• Your goal: Look at each line below and tally those holding "target"; answer with that figure and nothing else.

Data extracted from a collection
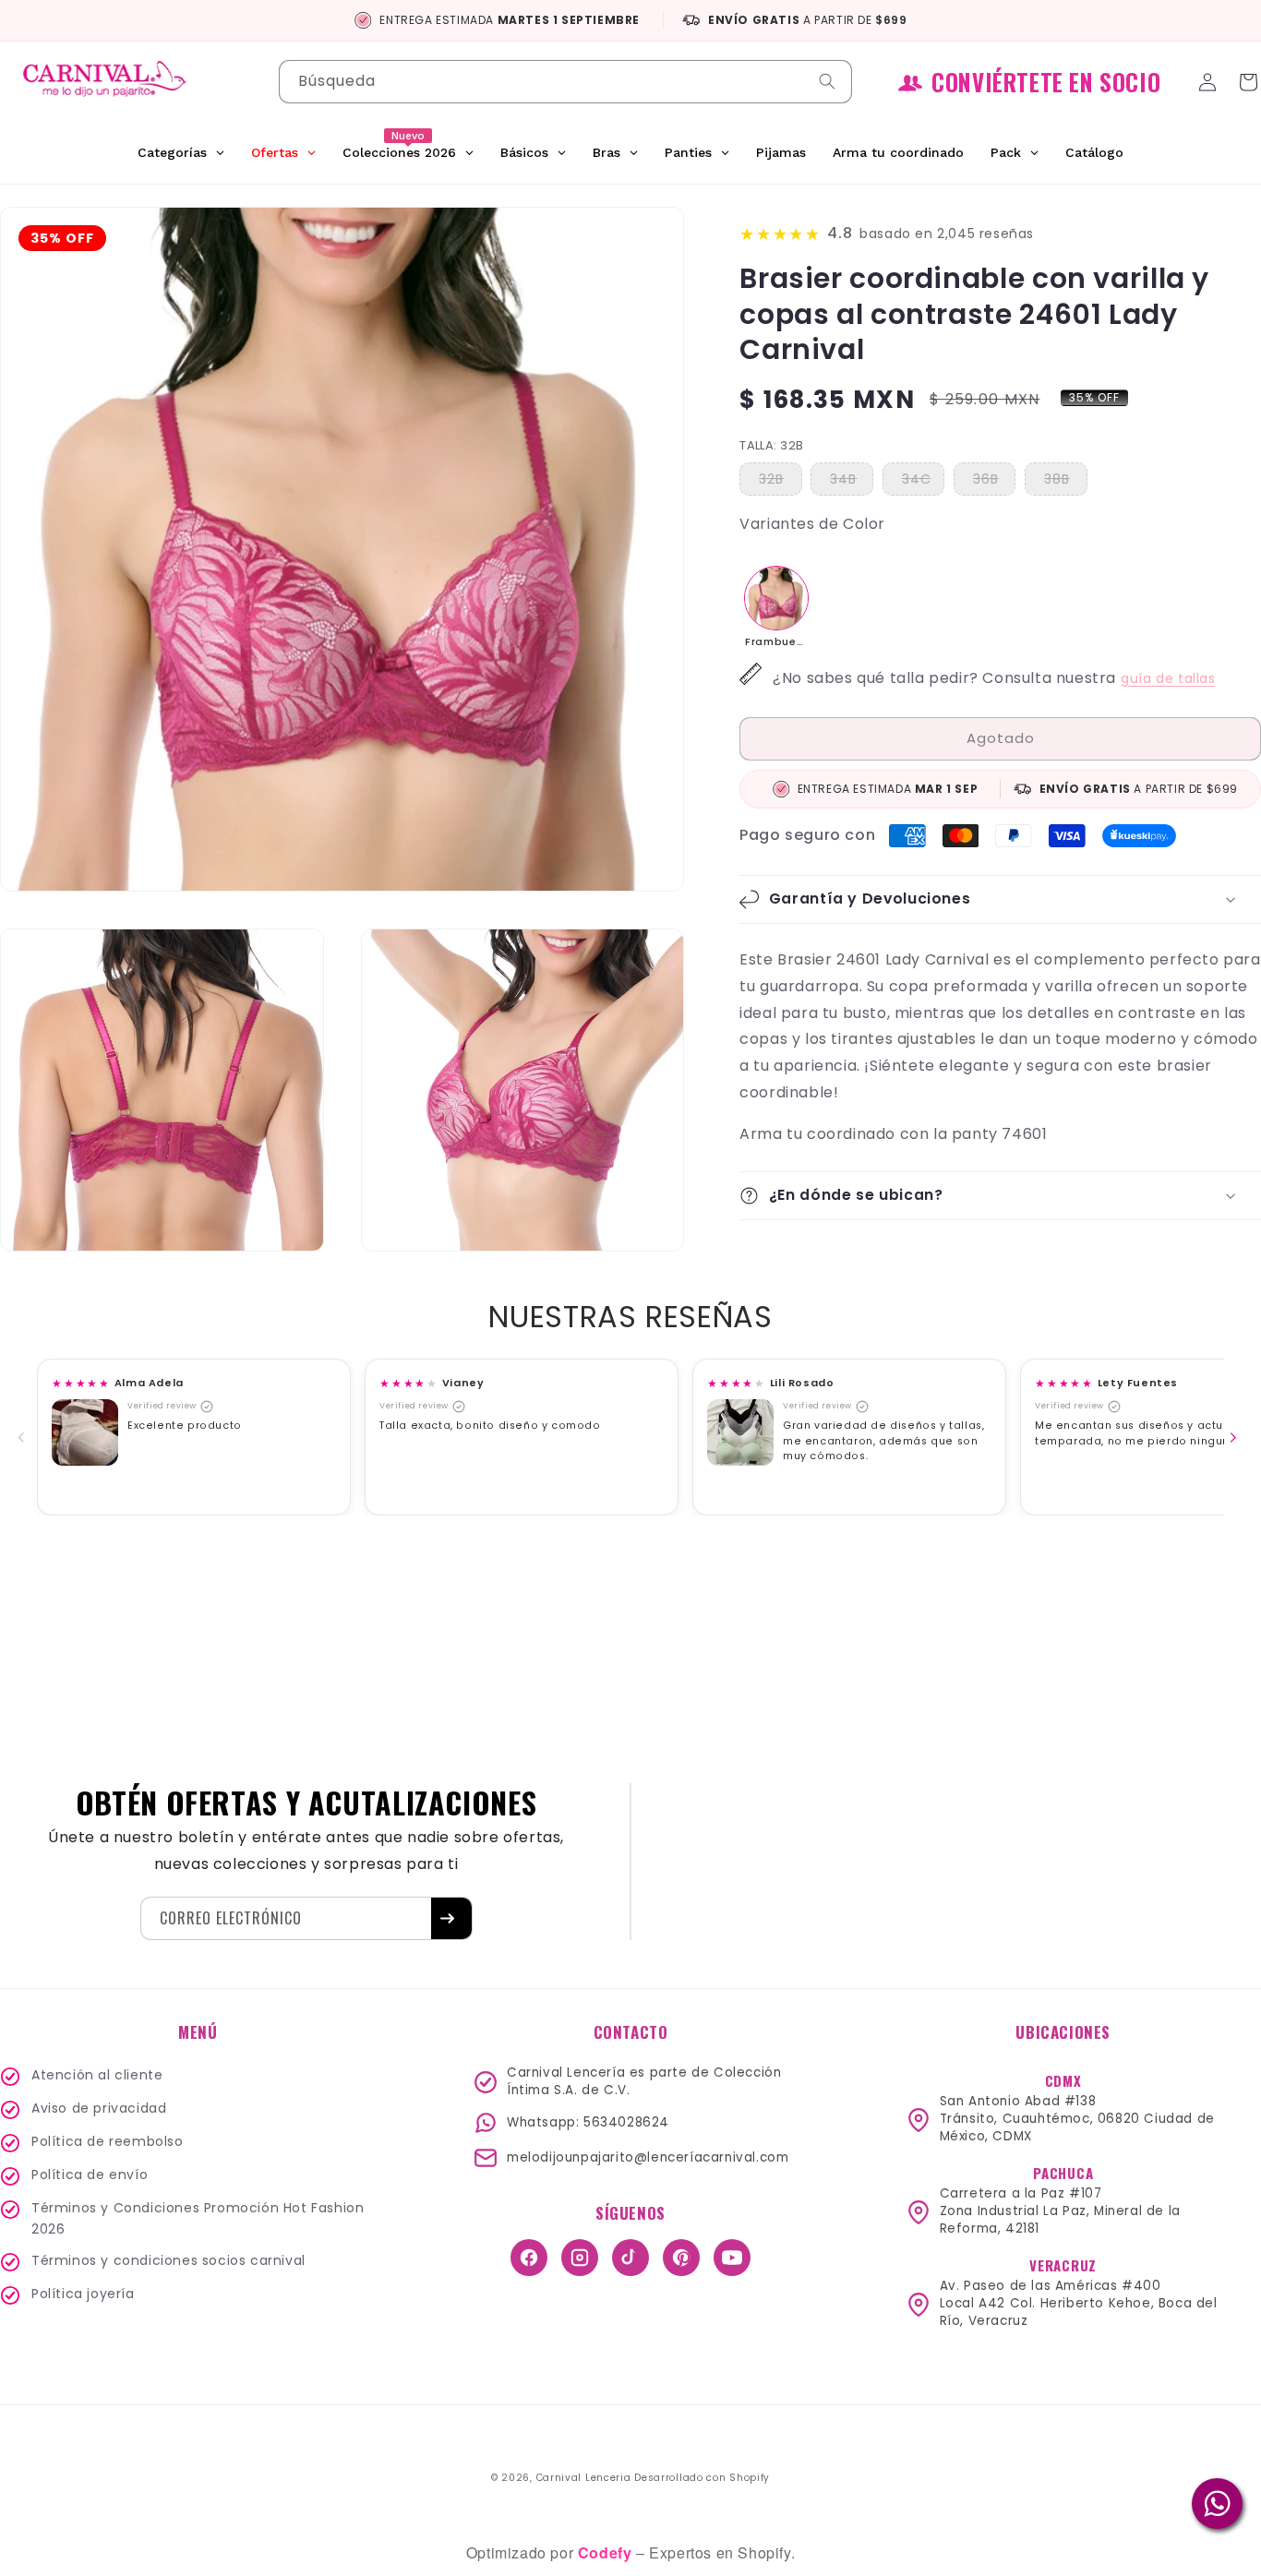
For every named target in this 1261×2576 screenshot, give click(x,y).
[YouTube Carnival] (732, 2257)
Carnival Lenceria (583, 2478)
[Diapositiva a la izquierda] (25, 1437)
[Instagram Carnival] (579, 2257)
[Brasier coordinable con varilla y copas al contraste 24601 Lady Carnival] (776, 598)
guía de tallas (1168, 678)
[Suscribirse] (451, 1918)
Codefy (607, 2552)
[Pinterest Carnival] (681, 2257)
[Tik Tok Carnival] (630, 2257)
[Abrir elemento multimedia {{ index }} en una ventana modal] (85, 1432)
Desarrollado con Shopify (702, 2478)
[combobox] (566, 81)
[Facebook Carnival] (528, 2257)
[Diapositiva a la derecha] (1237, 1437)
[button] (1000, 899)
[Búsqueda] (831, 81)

---

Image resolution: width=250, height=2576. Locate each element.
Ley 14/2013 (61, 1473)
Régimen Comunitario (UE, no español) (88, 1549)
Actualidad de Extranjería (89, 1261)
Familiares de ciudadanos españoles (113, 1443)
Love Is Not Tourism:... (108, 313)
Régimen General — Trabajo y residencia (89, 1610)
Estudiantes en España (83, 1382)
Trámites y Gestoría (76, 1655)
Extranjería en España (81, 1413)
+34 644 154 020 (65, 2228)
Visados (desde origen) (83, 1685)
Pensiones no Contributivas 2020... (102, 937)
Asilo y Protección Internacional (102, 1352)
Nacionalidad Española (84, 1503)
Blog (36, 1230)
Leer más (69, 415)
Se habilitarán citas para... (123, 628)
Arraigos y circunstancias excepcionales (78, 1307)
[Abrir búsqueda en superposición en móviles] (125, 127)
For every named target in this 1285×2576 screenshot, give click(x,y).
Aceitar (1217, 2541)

--

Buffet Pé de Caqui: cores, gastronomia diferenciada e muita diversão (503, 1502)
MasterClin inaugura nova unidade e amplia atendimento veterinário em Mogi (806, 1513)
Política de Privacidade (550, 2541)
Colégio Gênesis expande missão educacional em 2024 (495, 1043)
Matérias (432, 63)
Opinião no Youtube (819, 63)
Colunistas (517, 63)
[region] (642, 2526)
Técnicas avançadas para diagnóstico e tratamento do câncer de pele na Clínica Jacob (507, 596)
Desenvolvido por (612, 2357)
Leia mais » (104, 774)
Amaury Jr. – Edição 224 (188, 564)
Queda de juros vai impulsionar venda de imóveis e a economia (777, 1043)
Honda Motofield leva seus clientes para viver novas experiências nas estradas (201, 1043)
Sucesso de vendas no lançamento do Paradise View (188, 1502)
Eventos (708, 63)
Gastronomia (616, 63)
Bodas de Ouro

• Response: 2